## What to work on
Repeat the items below word for word, from the very start through the line that contains "Label is located at coordinates (1087, 593).". Leave the pictures out of your answer.

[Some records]
++++

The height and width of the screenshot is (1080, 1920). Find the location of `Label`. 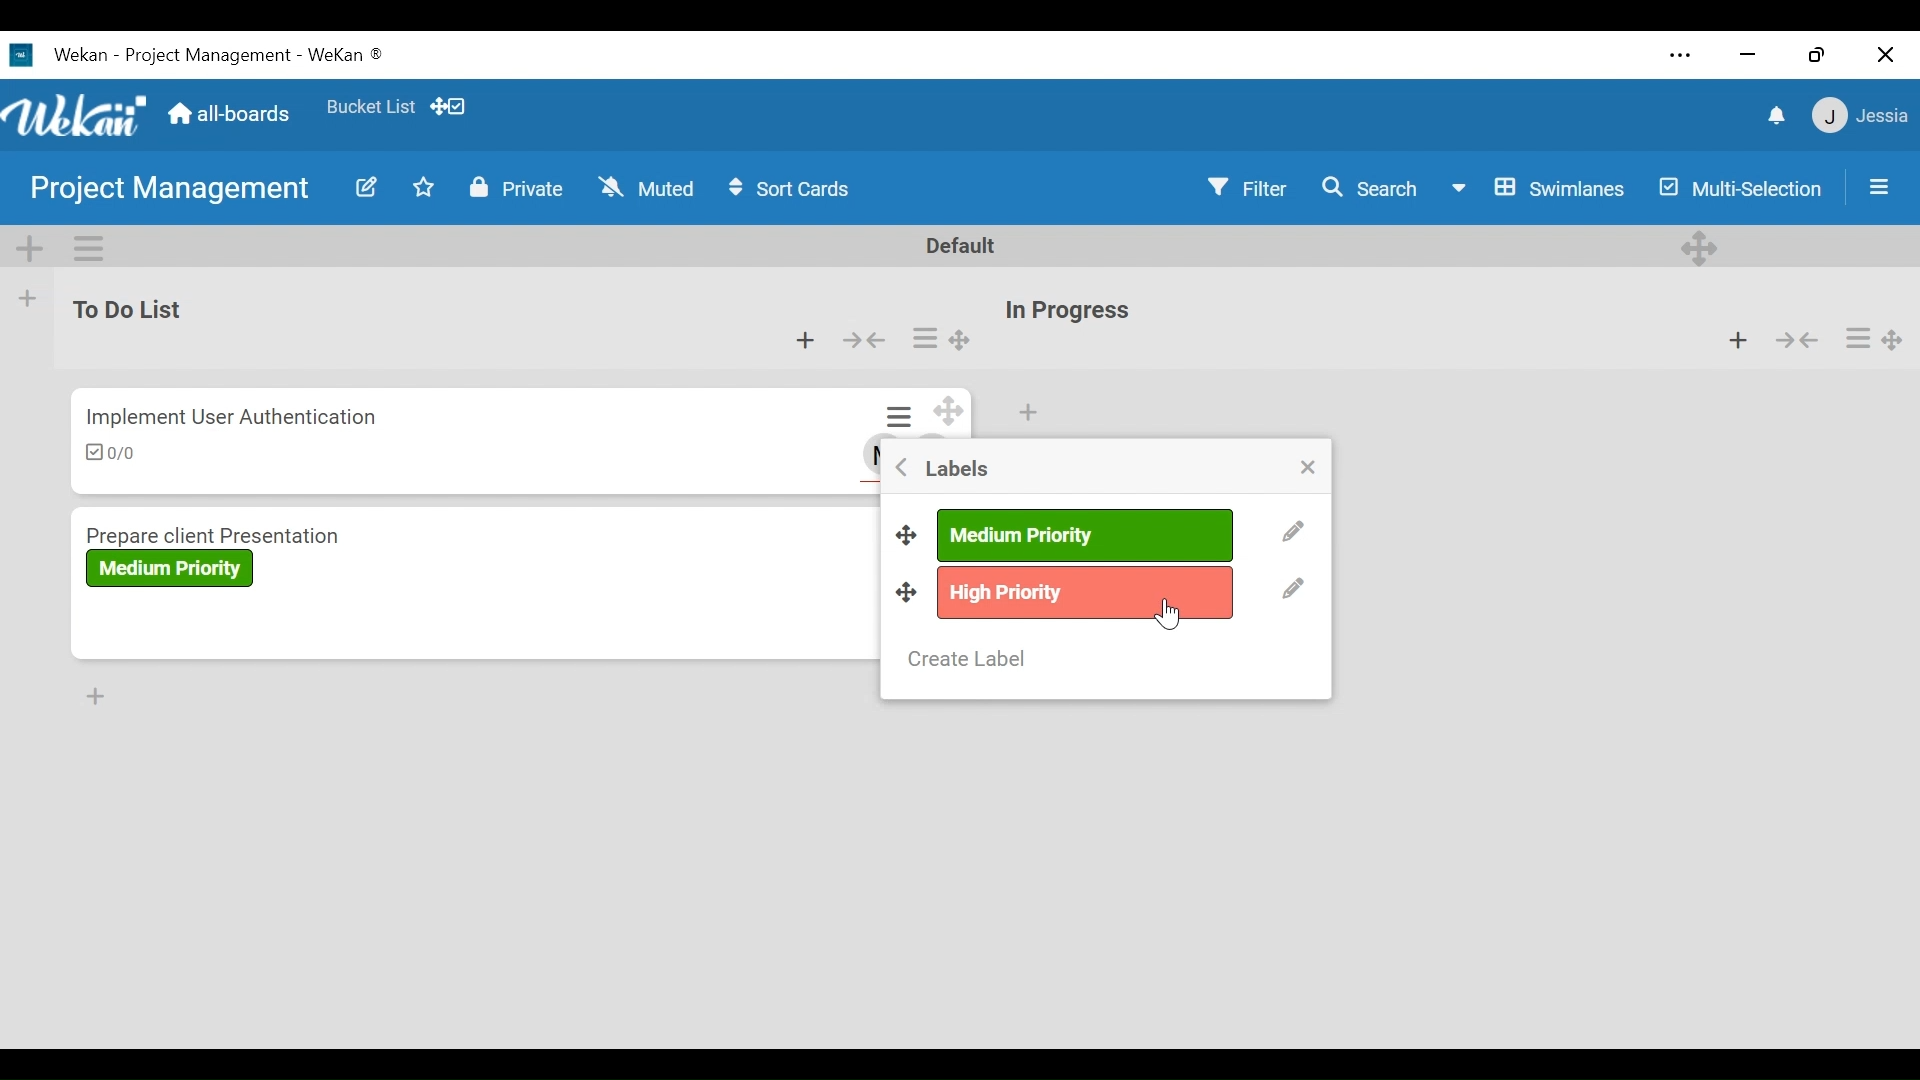

Label is located at coordinates (1087, 593).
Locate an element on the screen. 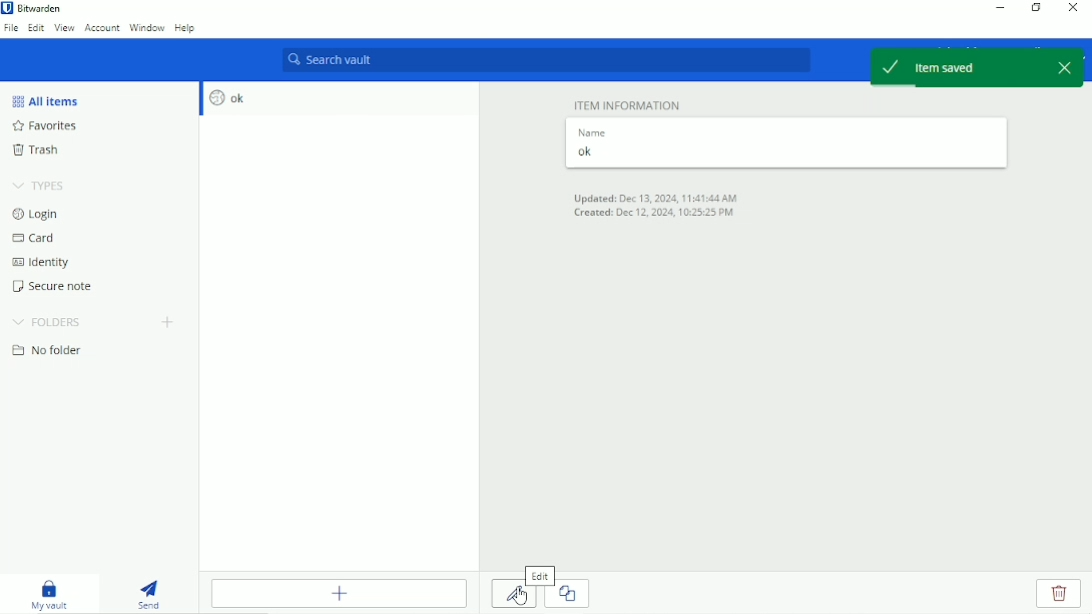 This screenshot has width=1092, height=614. Search vault is located at coordinates (545, 59).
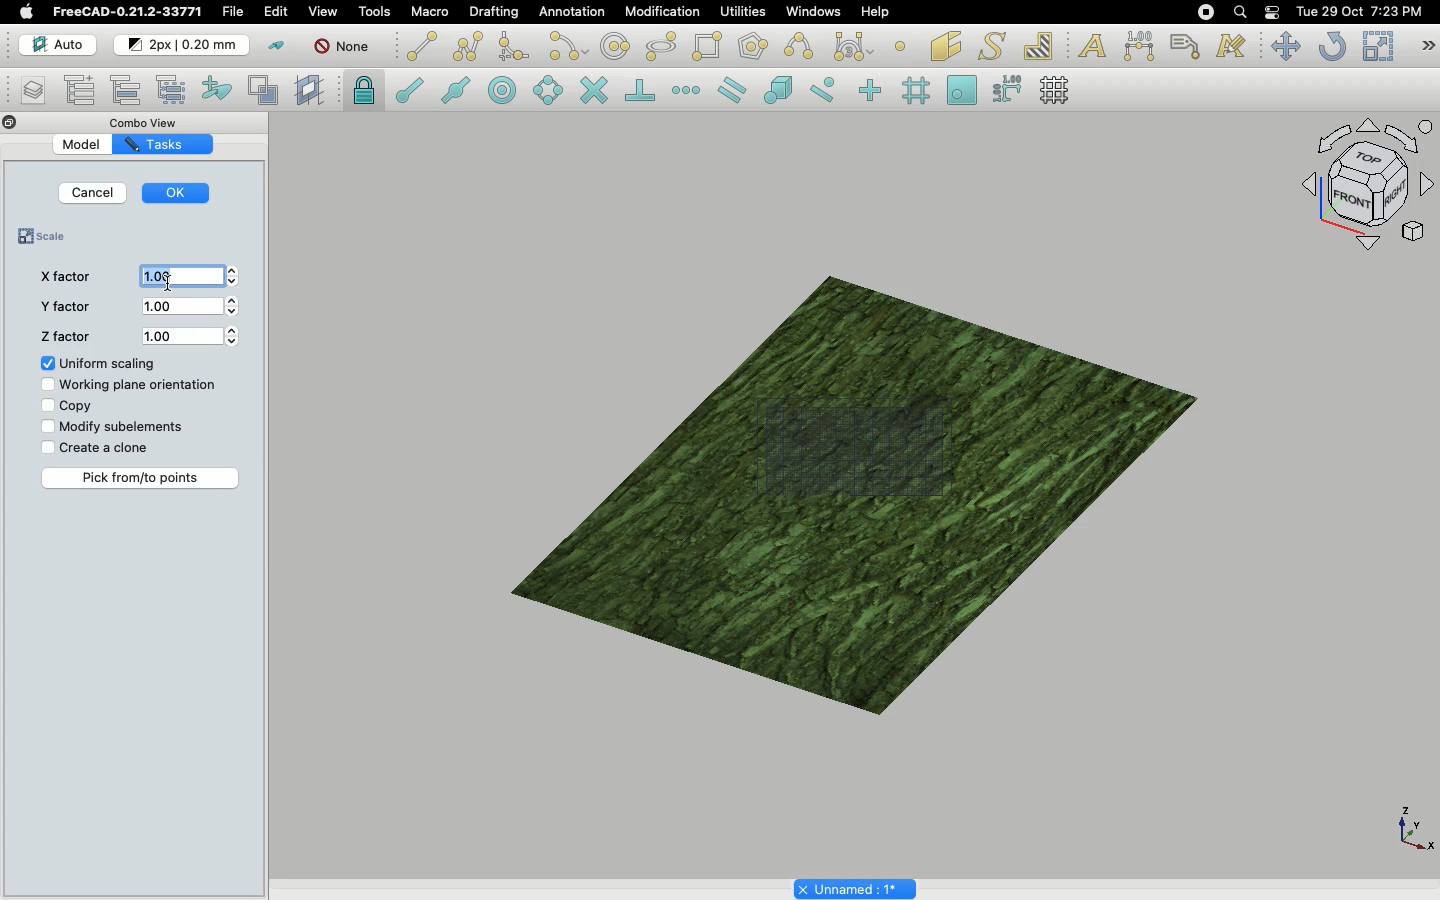  Describe the element at coordinates (275, 45) in the screenshot. I see `Toggle construction mode` at that location.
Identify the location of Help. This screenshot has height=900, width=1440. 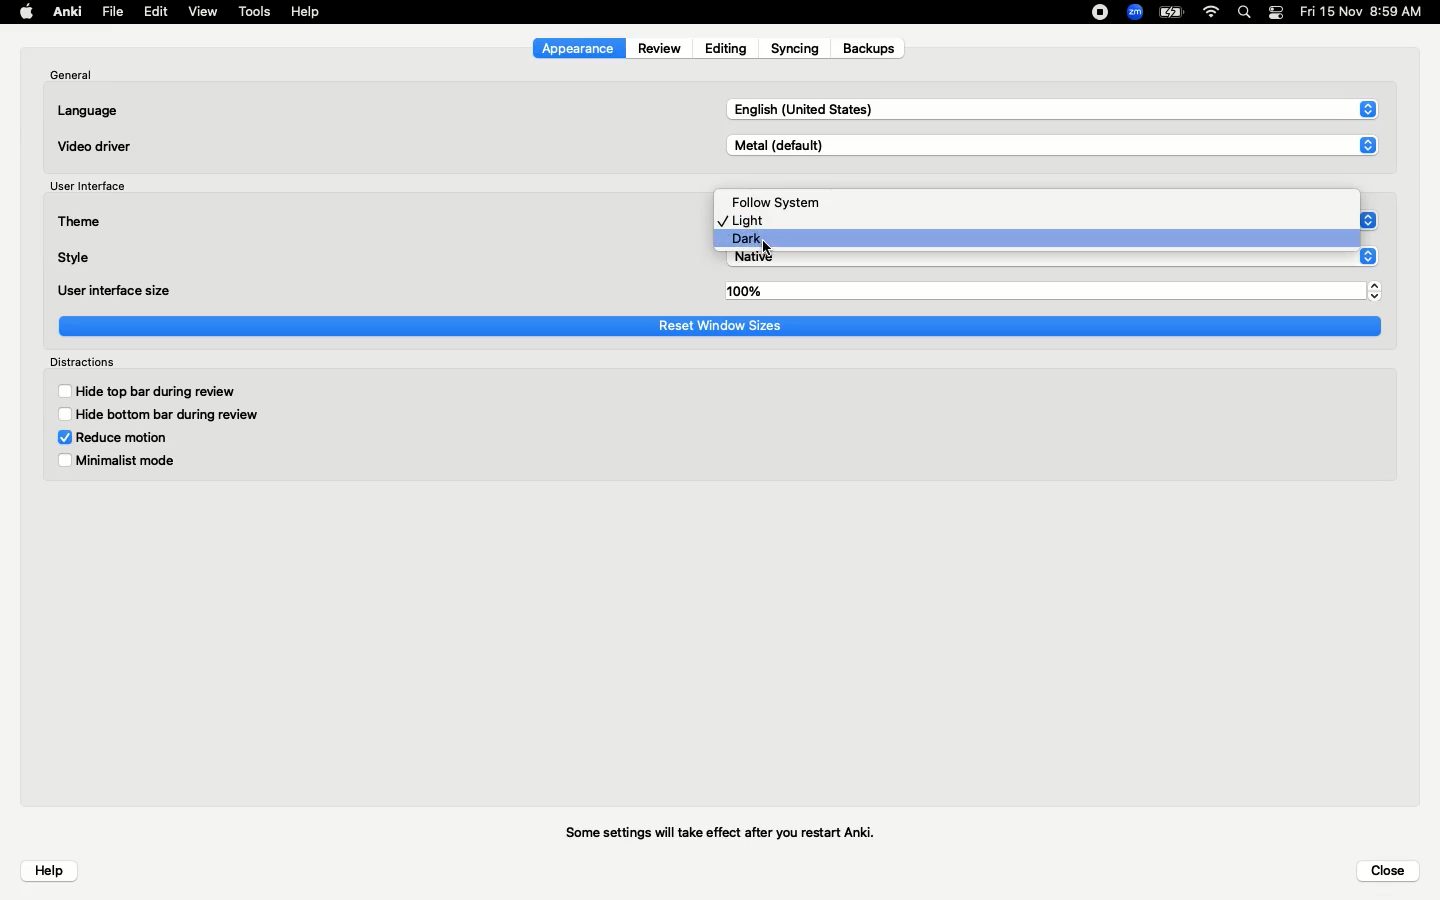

++++

## Task answer
The height and width of the screenshot is (1080, 1920). Find the location of `Label`. 

Label is located at coordinates (1087, 593).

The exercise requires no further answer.